◆ Dataset rows ◆
start

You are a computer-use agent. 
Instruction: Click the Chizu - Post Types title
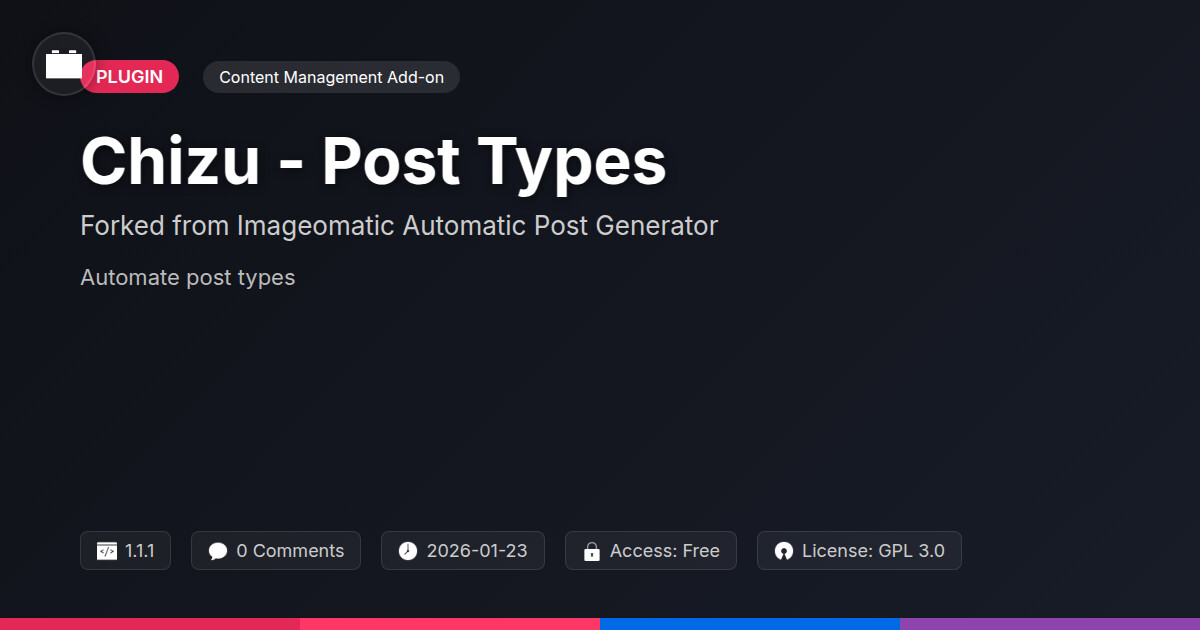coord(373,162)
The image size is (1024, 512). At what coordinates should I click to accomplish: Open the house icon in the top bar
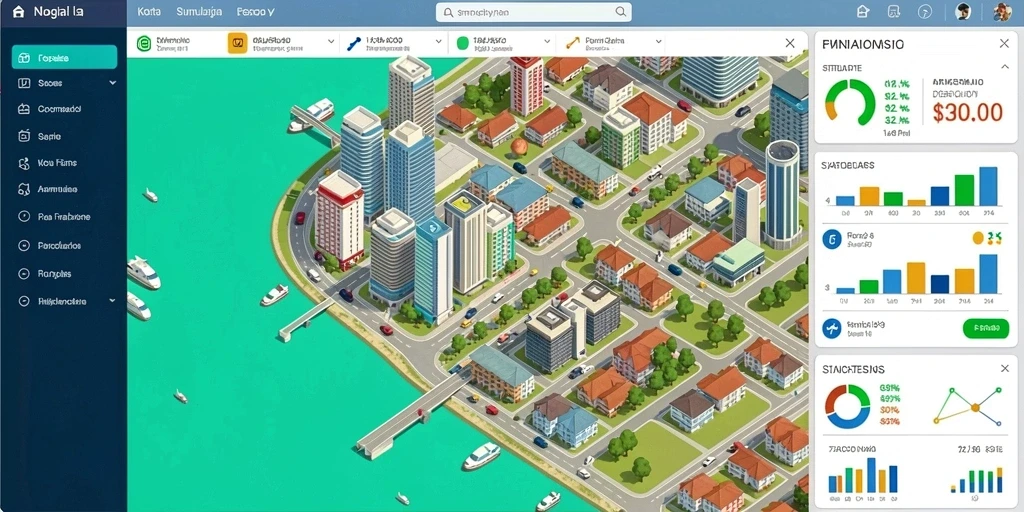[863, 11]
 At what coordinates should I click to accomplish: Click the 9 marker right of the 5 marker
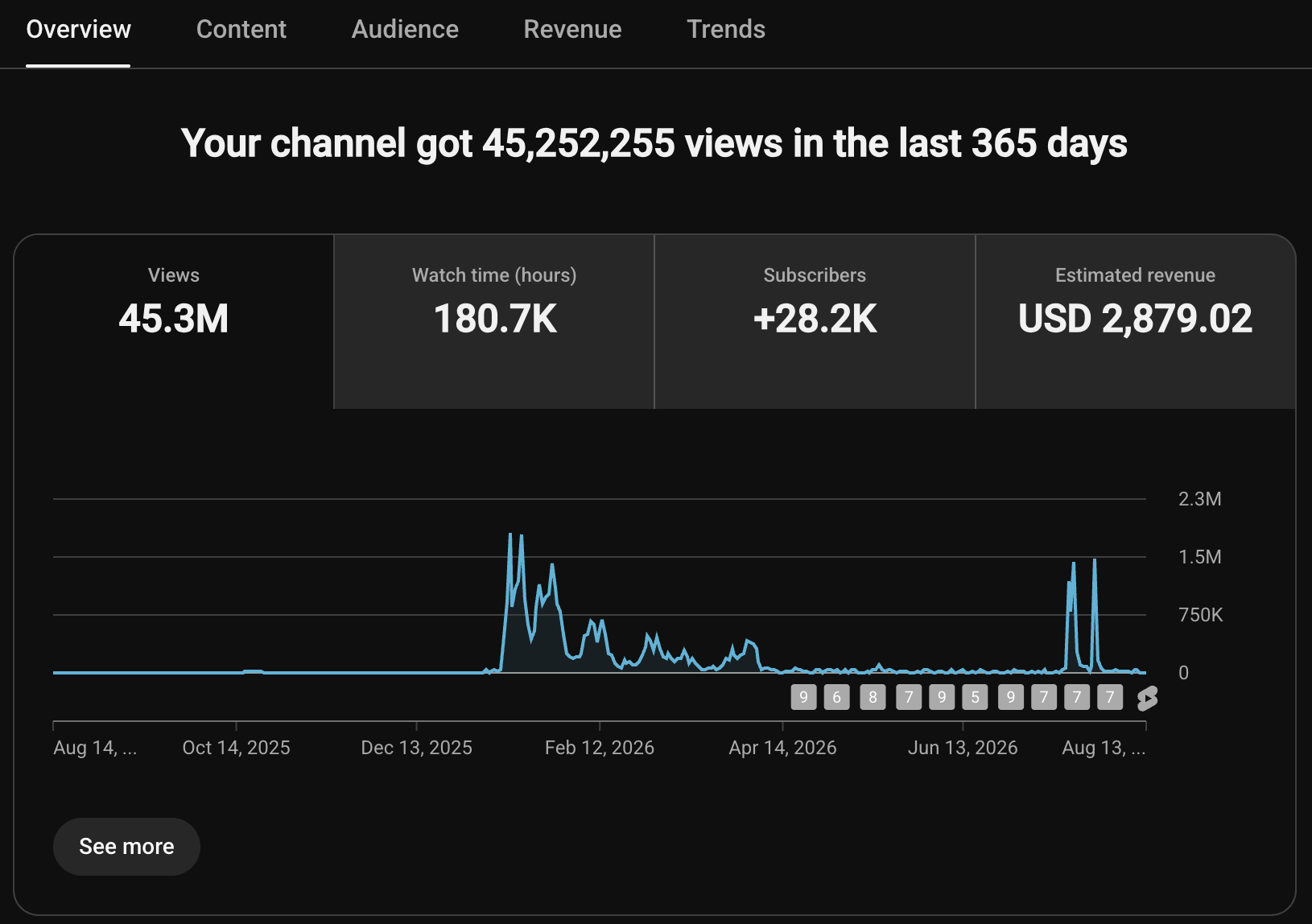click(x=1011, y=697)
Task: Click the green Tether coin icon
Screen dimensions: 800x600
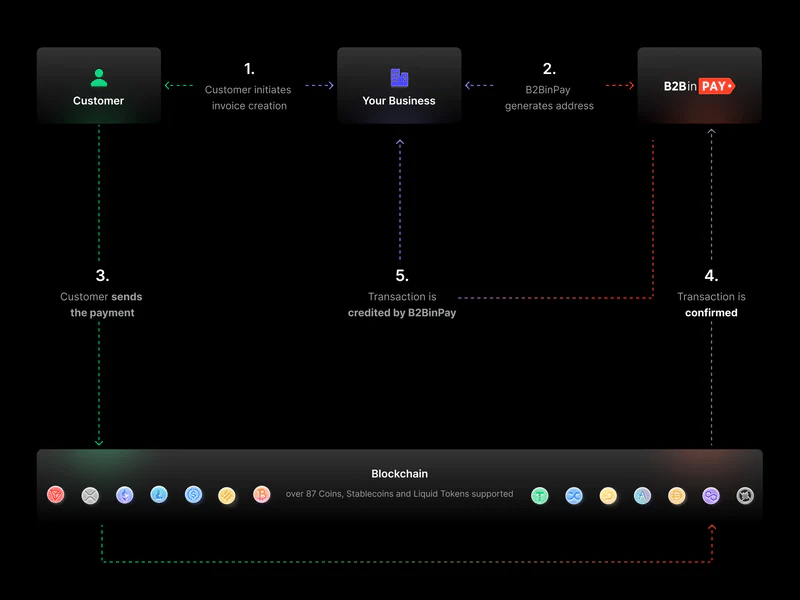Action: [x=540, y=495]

end
start

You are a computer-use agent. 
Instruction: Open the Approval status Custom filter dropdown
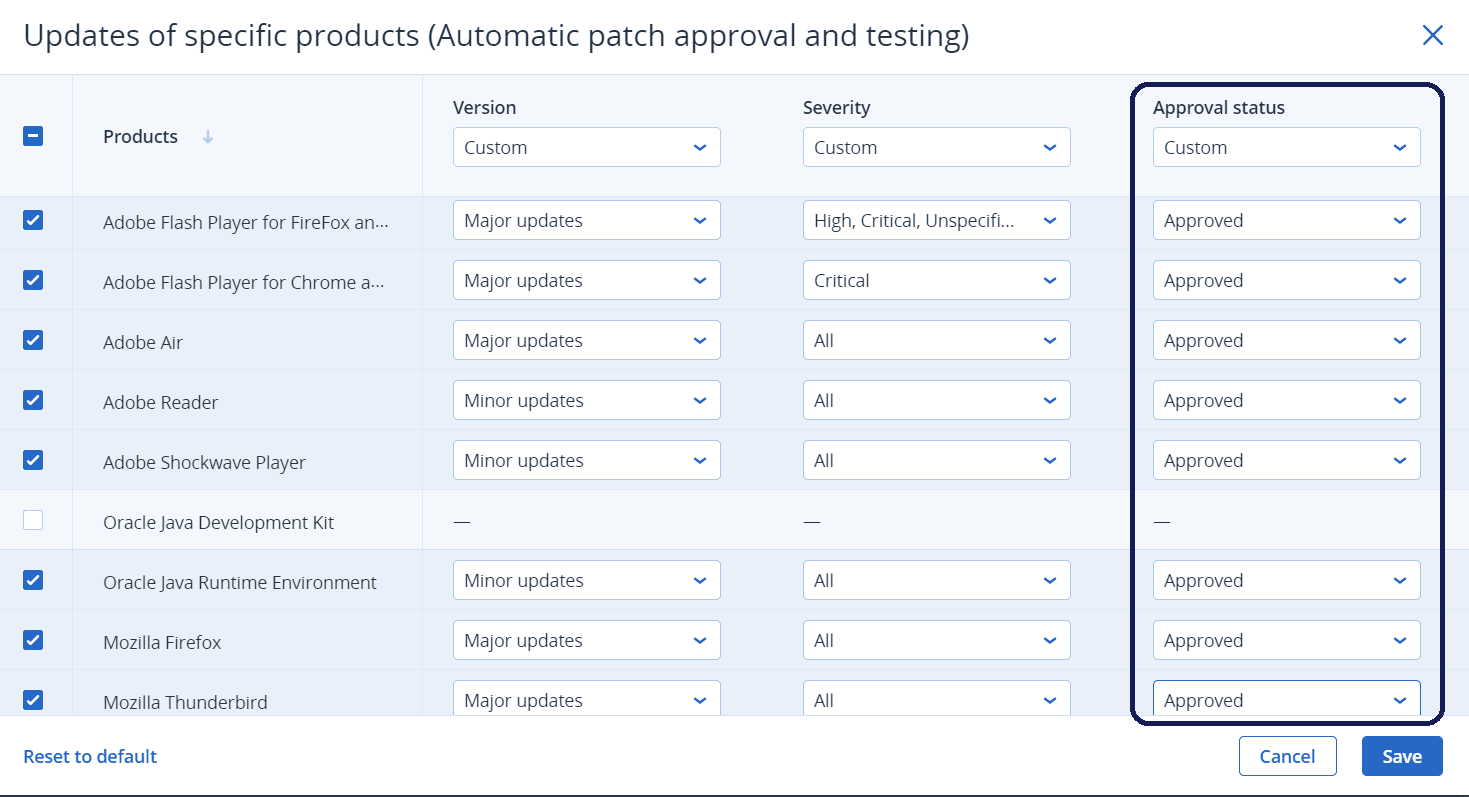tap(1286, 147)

end
start

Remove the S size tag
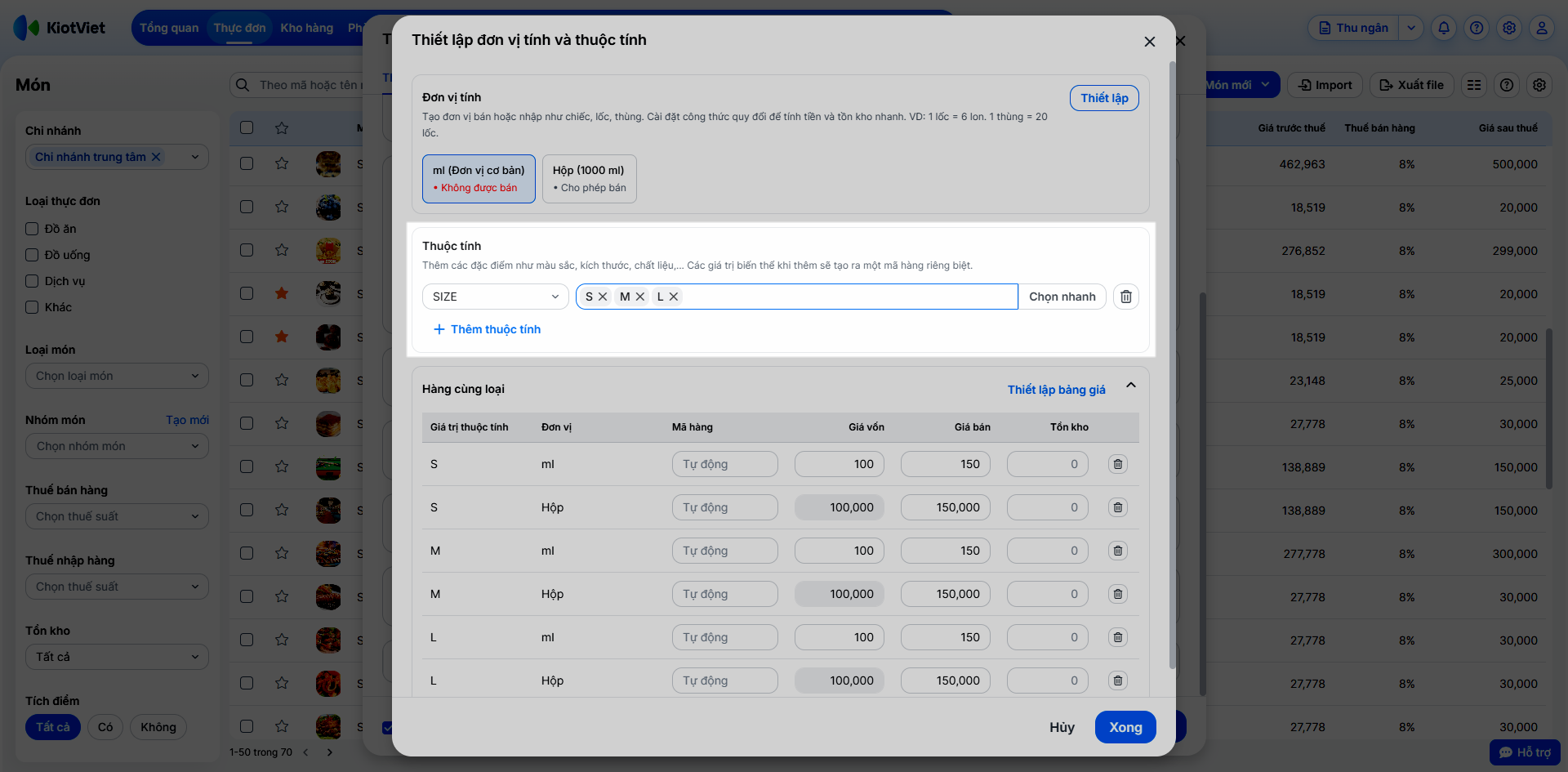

end

◆ Stated exercise ◆
Rewrite the items from the line containing "At what coordinates should I click to accomplish: Click" through the line containing "Action: [x=540, y=495]", both included, with "green" swapped for "yellow" and nothing else altered. Leave out the pictures.

◆ Exercise result ◆
 At what coordinates should I click to accomplish: Click the 9 marker right of the 5 marker
click(x=1011, y=697)
Task: Click the yellow Tether coin icon
Screen dimensions: 800x600
Action: [x=540, y=495]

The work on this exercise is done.